The federal government is launching two new coronavirus campaigns - one aimed at vaccination stragglers and the other focused on Australia's first people.
The campaigns come as Australia passed 34.2 million vaccinations, reaching 86.6 per cent first doses for those aged 16 and above and 73.1 per cent for those fully vaccinated with two doses.
Australia's vaccine rollout co-ordinator John Frewen said the new campaign "Spread Freedom" is focused on that last 10 to 15 per cent of the nation who are yet to come forward and get vaccinated.
"It is designed to really highlight the close links between vaccination and either regaining those freedoms that we all want to enjoy, or protecting those freedoms in the states where we haven't yet seen outbreaks," Lieutenant General Frewen told reporters in Canberra on Sunday.
"If you want to be fully protected before Christmas, then you need to start coming forward now to get that first dose to get the whole process done."

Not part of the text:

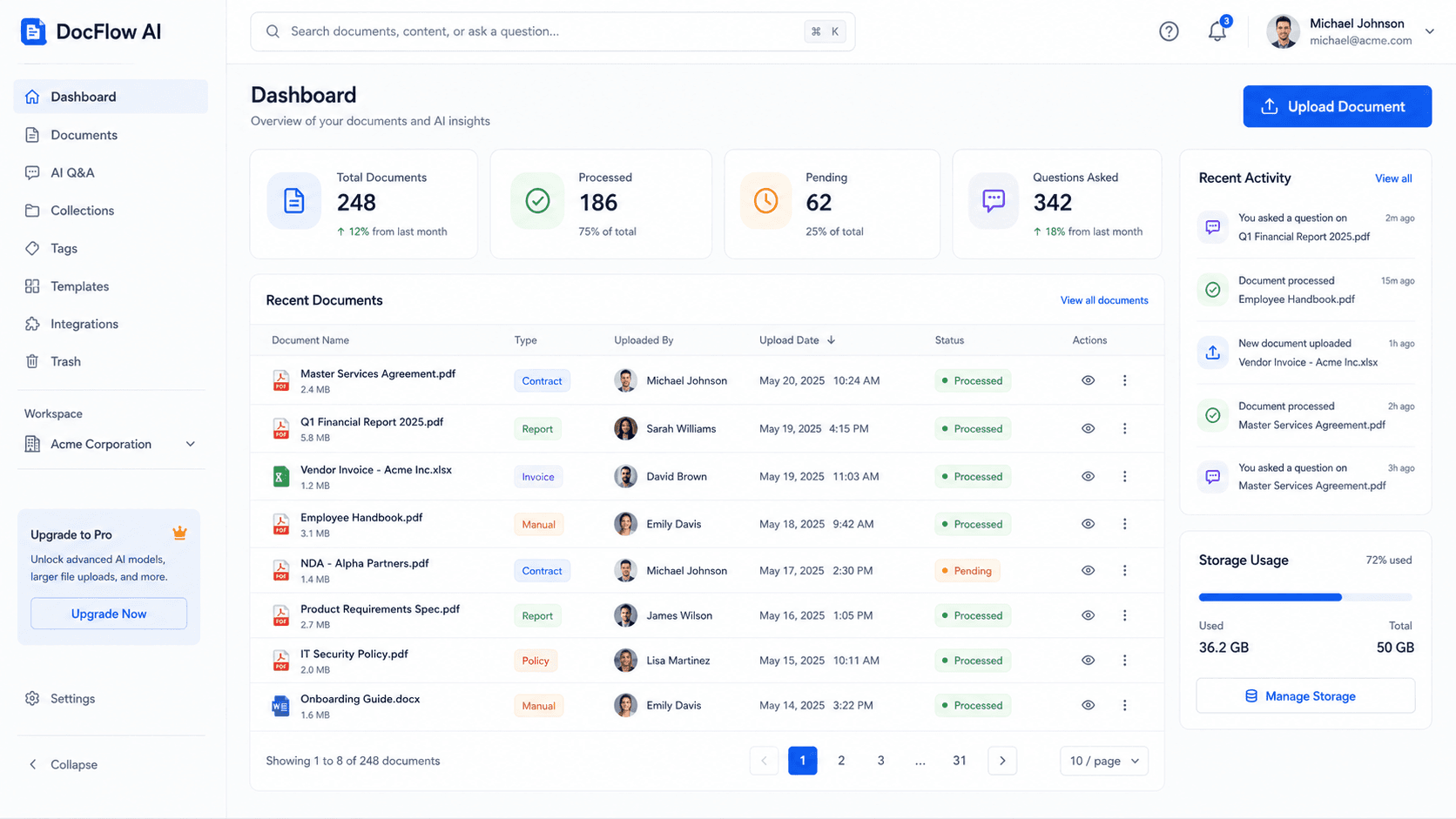1456x819 pixels.
Task: Click the Questions Asked chat icon
Action: [x=994, y=201]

The second campaign, "For All Of Us", is aimed at Australia's indigenous people.
He said more than 60 per cent of First Nations people had had their first dose and close to 50 per cent were fully vaccinated.
"Still a long way to go, but for the past fortnight now, the first dose rates for Indigenous Australians have exceeded the national first-dose rates, which is very encouraging," he said.
Parts of Australia now exceed 90 per cent in terms of single dose vaccinations, which former deputy chief medical officer Nick Coatsworth says should see COVID-19 lockdowns being a thing of the past.
Professor Coatsworth says the high rate of vaccination provides important relief for Australia's healthcare workers.
"If we see hospitalisation rates continue to decrease, despite NSW opening up, then it would be very difficult, in fact I don't think anyone would suggest you would need more lockdowns in that sort of situation," Prof Coatsworth told Sky News' Sunday Agenda program.
"If hospitalisation rates increase you might see more targeted restrictions coming back."
NSW, Victoria and the ACT have emerged from lengthy lockdowns in the past couple of weeks.
Prof Coatsworth said children needed to be back at school whether they were vaccinated or not, noting the deep state of anxiety among parents during lockdowns.
"It is overwhelmingly a mild disease in children. There are far more serious infectious diseases in children than COVID-19," Prof Coatsworth said.
"Ultimately, the biggest damage that we are doing at the moment is having kids not at school"
He struggled to see the justification of schools opening, then quickly closing again when there was an infection.
Education Minister Alan Tudge agreed schools needed to stay open whenever possible.
"Yes, there are going to be infections in schools, but let's not close the entire school down because of one infection, let's rapidly test the close contacts of that individual child," Mr Tudge said.
NSW Premier Dominic Perrottet is confident the return of students and teachers in his state on Monday will go well, although concedes there will be challenges.
"We've had a number of schools close but the alternative is to keep all schools closed. We're not doing that," he told reporters in Sydney.
The state reported 296 new coronavirus cases and four deaths on Sunday.
In Victoria, Premier Daniel Andrews announced a further easing in restrictions for Friday when the state is expected to reach an 80 per cent double-dosed vaccination rate.
The state reported 1935 new infections and 11 deaths on Sunday, while the ACT announced nine cases.